AJResearchGroup / nsphs_ml_qt

R package for nsphs_ml_qt
GNU General Public License v3.0
0 stars 1 forks source link

Plot in R2 #53

Closed richelbilderbeek closed 2 years ago

richelbilderbeek commented 2 years ago

From Mathias:

For quantitative predictions you can use delta R-squared This is also known as the squared semi-partial correlation coefficient.

richelbilderbeek commented 2 years ago

I quote from https://en.wikipedia.org/wiki/Coefficient_of_determination:

When evaluating the goodness-of-fit of simulated (Ypred) vs. measured (Yobs) values, it is not appropriate to base this on the R2 of the linear regression (i.e., Yobs= m·Ypred + b)

richelbilderbeek commented 2 years ago

See Piñeiro, Gervasio, et al. "How to evaluate models: observed vs. predicted or predicted vs. observed?." Ecological modelling 216.3-4 (2008): 316-322. https://www.sciencedirect.com/science/article/abs/pii/S0304380008002305

Use predicted at the x-axis, like this:

po

The r2 will be the same, but -what is new- the linear fit will be correct.

richelbilderbeek commented 2 years ago

Notes at https://notesarc.com/how-to-evaluate-models-observed-vs-predicted-or-predicted-vs-observed/

richelbilderbeek commented 2 years ago

Data from 'Estimates of New Zealand forest and scrub biomass from the 3-PG model', https://www.sciencedirect.com/science/article/abs/pii/S0304380000002519 where website for it was at http://www.ffp.csiro.au/nfm/mdp/

richelbilderbeek commented 2 years ago

Ignore Pineiro, I will use true on the X axis and predicted on the y axis.
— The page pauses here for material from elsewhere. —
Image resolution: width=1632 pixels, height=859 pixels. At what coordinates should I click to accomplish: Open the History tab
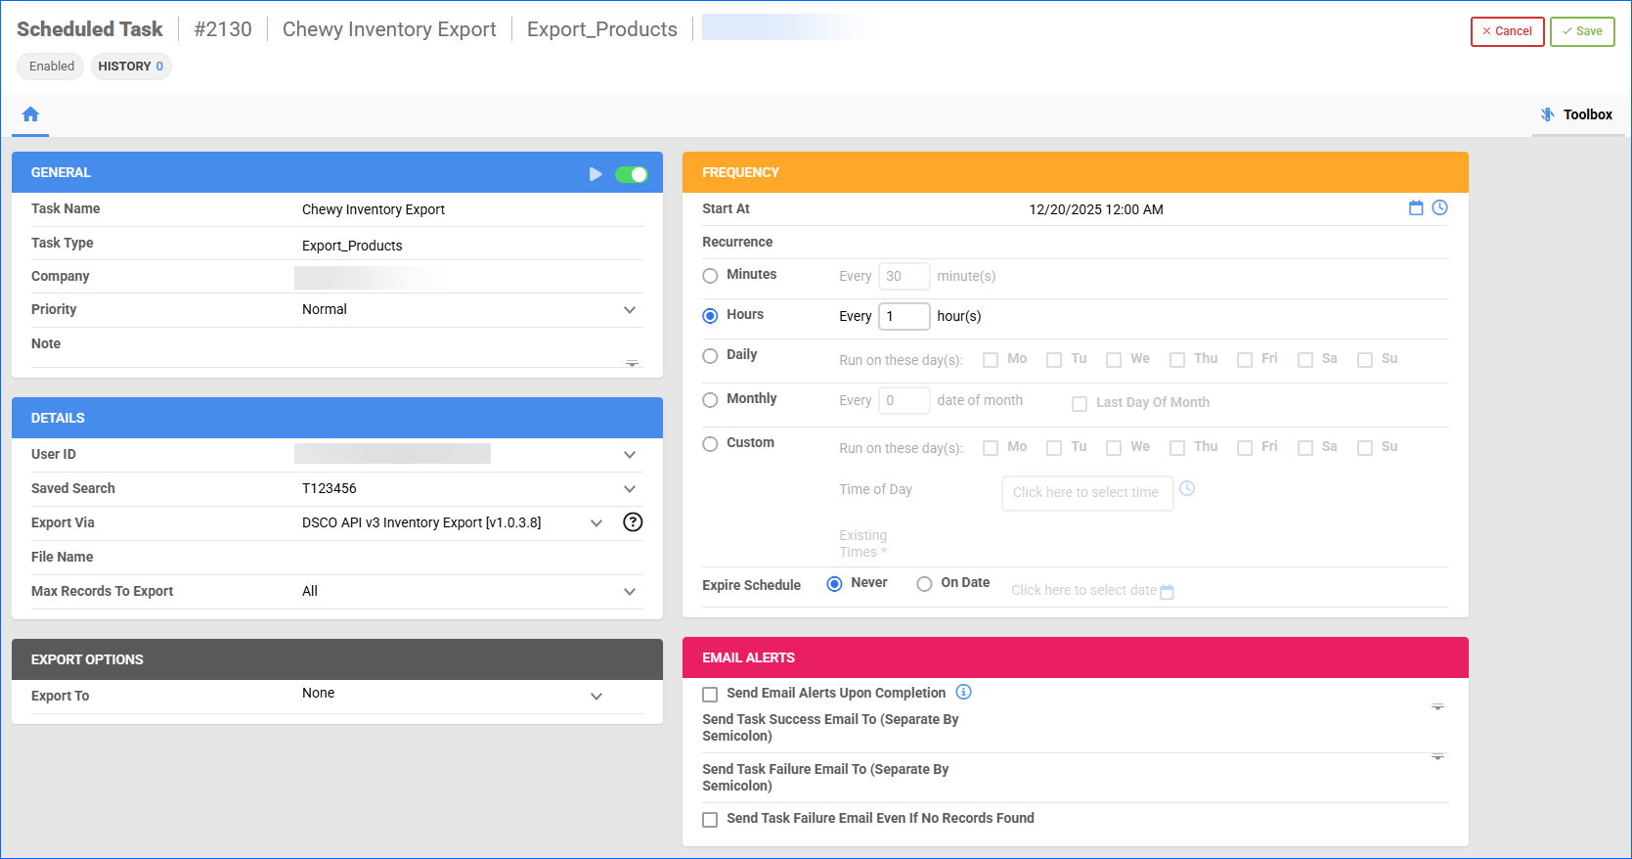pyautogui.click(x=131, y=67)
Below a simulation to prove it: the intercept should be zero. For true_pred this is the case:

Screenshot from 2022-06-13 13-02-13


n <- 1000

intercepts_wide <- tibble::tibble(
  est_true = rep(NA, n),
  true_est = rep(NA, n)
)

for (i in seq_len(n)) {
  set.seed(i)
  t <- tibble::tibble(
    true = seq(1, 100),
    estimated = NA
  )
  t$estimated <- t$true + rnorm(n = 100, sd = 1)

  # Way 'est_true': estimated on x, true on y
  r_1 <- lm(formula = true ~ estimated,  t)
  r_1
  intercept_1 <- r_1$coefficients[1]
  intercepts_wide$est_true[i] <- as.numeric(intercept_1)
  ggplot2::ggplot(
    t, ggplot2::aes(x = estimated, y = true)
  ) + ggplot2::geom_point() + ggplot2::geom_smooth(method = "lm") +
    ggpubr::stat_regline_equation(label.y = 400, ggplot2::aes(label = ..eq.label..)) +
    ggpubr::stat_regline_equation(label.y = 350, ggplot2::aes(label = ..rr.label..))

  # Way 'true_est': true on x, estimated on y,
  r_2 <- lm(formula =  estimated ~ true,  t)
  r_2
  intercept_2 <- r_2$coefficients[1]
  intercepts_wide$true_est[i] <- as.numeric(intercept_2)
  ggplot2::ggplot(
    t, ggplot2::aes(x = true, y = estimated)
  ) + ggplot2::geom_point() + ggplot2::geom_smooth(method = "lm") +
    ggpubr::stat_regline_equation(label.y = 400, ggplot2::aes(label = ..eq.label..)) +
    ggpubr::stat_regline_equation(label.y = 350, ggplot2::aes(label = ..rr.label..))

}

intercepts <- tidyr::pivot_longer(data = intercepts_wide, cols = tidyr::everything())

ggplot2::ggplot(intercepts, ggplot2::aes(x = name, y = value)) +
  ggplot2::geom_boxplot()
richelbilderbeek commented 2 years ago

Done!

Screenshot from 2022-06-13 14-49-21